One of the lawyers arrived at the prison where Navalny was to be brought on Monday afternoon, but had not yet seen the politician, Volkov said.

Ivan Zhdanov, head of the Anti-Corruption Foundation, tweeted on Monday that the transfer would simply take the politician to another “troubled colony, with only a large in-patient facility, where serious illness is transmitted. . ”

Dr Anastasia Vasilyeva, head of the Navalny-backed Alliance of Physicians ‘Union and also the politician’s personal doctor, noted that it’ is not a hospital where a diagnosis can be made and treatment (can) be prescribed for his not ailments’, but rather ‘A prison where tuberculosis is treated.’

She again asked the prison to show her and other doctors.

Since last month, the politician has been serving his sentence in a penal colony notorious for the difficult circumstances.

Navalny complained about being insomnia because guards checked on him hourly at night, saying he developed severe back pain and numbness in his legs within weeks of being transferred to the colony. Prison officials rejected his demands for a visit from an independent ‘civilian doctor’ and he began a hunger strike on 31 March.

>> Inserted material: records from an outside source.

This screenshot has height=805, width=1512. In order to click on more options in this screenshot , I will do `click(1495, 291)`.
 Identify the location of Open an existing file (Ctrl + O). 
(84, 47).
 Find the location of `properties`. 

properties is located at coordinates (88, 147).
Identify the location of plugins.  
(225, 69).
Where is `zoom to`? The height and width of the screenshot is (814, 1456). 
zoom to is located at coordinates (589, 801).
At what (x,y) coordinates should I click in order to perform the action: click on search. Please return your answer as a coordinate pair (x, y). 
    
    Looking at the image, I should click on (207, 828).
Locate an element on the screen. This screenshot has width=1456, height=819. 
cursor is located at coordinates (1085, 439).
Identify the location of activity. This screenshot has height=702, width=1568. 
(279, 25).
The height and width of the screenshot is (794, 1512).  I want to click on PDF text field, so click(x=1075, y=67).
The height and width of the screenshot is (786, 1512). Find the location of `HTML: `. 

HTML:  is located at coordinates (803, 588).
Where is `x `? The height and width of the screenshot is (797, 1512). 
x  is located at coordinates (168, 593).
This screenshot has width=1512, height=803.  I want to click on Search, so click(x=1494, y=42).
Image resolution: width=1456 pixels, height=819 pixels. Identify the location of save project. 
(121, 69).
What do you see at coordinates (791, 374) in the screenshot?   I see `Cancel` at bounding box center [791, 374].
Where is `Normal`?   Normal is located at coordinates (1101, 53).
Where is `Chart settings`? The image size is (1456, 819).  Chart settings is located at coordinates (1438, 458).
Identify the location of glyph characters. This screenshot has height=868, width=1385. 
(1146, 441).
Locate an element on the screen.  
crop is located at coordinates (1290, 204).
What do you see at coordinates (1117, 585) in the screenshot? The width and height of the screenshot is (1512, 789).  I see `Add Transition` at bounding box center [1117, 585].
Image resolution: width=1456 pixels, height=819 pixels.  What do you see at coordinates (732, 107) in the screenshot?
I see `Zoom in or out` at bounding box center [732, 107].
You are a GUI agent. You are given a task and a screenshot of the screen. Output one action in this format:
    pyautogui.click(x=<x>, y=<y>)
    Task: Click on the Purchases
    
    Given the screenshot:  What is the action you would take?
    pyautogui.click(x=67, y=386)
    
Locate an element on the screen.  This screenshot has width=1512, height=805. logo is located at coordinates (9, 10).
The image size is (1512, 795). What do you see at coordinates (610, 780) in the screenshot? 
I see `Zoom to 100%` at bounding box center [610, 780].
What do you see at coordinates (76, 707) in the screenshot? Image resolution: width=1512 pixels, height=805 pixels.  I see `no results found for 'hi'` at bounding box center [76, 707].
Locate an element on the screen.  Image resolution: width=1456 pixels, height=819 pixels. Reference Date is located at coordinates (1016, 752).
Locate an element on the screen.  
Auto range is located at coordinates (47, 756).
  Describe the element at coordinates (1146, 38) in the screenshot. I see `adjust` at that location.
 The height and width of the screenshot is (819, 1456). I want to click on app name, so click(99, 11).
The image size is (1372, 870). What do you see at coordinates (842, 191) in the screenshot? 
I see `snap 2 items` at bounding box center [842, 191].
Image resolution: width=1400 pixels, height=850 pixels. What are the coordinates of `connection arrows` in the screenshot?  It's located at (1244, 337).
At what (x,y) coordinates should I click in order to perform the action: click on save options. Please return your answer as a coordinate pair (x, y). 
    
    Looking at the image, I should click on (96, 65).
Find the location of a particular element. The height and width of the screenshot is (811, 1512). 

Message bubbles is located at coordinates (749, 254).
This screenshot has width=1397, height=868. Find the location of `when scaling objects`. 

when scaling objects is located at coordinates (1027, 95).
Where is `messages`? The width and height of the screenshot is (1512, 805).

In a message from the jail Friday, Navalny said prison officials threatened to treat him “threateningly,” using “forced jacket and other pleasures.”

Over the weekend, the French newspaper Le Monde published a letter to Putin, signed by dozens of prominent cultural figures – including writers Salman Rushdie and Mario Vargas Llosa, singer Patti Smith and actors Benedict Cumberbatch and Kristin Scott Thomas – asking them to to give Navalny access to the right medical care.

Dunja Mijatović, Commissioner for Human Rights of the Council of Europe, on Monday reiterated her call for Navalny’s release and to “give him full access to medical care in view of his serious deterioration in health.”